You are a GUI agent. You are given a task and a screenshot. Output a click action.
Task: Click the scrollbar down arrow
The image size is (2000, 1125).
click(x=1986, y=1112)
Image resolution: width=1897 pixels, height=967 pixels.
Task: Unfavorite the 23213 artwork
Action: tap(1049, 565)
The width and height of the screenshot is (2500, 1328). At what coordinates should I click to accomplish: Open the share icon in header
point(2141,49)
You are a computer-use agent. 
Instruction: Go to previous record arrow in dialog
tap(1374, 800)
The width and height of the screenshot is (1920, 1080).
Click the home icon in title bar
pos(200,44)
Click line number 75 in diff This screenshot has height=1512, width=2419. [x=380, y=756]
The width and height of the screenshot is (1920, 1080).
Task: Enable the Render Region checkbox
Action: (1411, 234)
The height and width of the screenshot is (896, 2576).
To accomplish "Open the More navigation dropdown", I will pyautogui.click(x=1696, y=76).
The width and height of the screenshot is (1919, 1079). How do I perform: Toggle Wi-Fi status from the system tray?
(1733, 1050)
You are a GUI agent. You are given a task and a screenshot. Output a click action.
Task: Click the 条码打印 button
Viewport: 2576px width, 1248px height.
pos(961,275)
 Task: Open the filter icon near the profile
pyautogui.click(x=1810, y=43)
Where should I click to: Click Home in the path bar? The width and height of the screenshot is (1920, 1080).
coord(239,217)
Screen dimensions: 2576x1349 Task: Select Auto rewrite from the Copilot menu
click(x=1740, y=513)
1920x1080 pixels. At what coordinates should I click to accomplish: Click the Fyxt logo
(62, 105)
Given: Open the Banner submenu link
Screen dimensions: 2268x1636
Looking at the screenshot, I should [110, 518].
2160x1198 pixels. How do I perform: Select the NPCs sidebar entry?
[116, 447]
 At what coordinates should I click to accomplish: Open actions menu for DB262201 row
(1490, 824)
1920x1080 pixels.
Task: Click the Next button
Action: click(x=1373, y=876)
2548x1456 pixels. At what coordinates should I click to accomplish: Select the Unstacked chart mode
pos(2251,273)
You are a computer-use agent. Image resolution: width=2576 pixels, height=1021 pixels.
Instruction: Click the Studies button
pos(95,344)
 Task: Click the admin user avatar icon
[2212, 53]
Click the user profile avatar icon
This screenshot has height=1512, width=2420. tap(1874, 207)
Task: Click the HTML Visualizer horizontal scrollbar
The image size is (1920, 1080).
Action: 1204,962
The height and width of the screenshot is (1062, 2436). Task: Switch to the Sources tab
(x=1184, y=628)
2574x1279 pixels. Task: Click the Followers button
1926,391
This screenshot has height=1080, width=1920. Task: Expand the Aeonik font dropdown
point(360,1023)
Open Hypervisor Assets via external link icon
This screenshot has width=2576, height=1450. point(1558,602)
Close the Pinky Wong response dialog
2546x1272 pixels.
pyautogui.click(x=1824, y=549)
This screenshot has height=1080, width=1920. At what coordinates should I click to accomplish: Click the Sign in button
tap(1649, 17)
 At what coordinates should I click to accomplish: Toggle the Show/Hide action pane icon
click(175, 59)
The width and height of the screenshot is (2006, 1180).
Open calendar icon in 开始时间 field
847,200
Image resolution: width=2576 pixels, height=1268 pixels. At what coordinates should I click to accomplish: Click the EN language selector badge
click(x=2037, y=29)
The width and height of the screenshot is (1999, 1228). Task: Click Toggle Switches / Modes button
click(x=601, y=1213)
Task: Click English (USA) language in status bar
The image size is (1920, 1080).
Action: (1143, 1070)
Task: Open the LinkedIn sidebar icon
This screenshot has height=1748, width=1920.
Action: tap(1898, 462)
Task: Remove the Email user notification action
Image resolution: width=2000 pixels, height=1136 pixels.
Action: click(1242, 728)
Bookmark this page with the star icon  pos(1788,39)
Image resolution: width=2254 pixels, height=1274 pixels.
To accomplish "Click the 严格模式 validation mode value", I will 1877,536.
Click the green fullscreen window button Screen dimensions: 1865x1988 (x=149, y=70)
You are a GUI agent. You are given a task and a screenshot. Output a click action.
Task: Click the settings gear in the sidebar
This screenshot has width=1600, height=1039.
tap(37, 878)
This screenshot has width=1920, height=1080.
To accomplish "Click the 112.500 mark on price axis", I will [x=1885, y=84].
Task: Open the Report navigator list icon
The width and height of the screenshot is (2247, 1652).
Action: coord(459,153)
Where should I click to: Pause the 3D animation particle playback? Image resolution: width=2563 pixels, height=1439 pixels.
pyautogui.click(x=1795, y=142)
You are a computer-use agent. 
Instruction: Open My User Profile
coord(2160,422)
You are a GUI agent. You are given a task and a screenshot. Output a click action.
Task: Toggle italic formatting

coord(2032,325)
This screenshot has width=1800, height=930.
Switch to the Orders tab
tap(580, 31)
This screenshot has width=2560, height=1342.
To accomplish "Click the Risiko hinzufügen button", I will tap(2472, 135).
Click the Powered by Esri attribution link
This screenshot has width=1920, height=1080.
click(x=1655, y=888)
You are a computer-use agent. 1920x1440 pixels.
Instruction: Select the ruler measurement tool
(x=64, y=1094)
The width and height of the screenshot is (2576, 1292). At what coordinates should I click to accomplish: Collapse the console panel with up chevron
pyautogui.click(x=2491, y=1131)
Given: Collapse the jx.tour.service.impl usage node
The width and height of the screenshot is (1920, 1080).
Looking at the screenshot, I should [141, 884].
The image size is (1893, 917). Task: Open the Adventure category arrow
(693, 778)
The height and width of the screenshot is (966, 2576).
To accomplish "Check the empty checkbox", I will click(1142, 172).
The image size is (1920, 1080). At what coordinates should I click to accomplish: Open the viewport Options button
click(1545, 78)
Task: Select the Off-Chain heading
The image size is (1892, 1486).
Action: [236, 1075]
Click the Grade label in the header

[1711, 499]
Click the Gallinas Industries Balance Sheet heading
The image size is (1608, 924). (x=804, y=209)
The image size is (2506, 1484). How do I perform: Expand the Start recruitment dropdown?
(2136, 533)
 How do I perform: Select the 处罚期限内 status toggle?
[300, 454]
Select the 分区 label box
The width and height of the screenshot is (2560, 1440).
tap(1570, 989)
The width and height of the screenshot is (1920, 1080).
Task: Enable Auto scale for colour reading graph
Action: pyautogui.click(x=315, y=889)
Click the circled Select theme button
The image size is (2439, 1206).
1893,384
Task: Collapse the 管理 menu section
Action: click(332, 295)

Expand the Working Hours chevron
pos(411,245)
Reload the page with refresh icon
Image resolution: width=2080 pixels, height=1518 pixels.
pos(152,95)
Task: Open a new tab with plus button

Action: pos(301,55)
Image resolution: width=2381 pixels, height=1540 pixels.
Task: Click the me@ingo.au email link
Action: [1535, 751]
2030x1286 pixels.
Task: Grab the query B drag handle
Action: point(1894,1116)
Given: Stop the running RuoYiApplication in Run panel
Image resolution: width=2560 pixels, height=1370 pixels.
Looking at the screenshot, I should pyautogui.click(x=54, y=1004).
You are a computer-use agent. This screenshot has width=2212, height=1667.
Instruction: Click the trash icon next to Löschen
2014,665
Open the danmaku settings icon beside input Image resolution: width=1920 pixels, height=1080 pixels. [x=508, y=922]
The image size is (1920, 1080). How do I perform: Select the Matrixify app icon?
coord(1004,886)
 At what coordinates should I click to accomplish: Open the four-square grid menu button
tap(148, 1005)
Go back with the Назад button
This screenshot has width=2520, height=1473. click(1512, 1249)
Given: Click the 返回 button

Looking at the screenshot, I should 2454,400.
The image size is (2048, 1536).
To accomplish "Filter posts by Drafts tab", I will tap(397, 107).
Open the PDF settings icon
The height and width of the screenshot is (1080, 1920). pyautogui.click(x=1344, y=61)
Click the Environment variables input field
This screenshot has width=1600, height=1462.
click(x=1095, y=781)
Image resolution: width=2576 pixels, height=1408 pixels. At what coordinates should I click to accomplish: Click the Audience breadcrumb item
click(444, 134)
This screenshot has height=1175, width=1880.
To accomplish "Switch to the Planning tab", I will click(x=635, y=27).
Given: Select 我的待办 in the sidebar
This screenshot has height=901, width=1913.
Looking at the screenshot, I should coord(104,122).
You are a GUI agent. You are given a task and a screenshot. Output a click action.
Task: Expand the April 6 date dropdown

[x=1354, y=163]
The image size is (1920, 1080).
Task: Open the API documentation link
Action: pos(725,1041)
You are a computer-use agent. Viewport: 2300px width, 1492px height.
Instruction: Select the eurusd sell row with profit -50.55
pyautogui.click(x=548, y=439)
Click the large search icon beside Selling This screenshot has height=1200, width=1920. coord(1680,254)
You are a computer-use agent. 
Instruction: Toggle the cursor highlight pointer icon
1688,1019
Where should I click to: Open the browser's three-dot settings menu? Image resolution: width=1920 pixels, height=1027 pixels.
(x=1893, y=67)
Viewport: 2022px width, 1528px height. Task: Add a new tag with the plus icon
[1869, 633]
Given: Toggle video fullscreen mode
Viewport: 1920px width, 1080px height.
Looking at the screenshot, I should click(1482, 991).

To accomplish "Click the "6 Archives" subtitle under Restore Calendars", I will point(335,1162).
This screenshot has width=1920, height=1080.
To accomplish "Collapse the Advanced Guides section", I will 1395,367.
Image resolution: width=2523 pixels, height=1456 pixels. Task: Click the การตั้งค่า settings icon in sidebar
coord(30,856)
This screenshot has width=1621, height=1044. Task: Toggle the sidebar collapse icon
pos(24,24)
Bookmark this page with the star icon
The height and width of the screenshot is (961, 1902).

**Directions:**
Scan the material above for lines holding "page" and copy each of them.

**Output below:**
Bookmark this page with the star icon  pos(1788,39)
Reload the page with refresh icon
Bookmark this page with the star icon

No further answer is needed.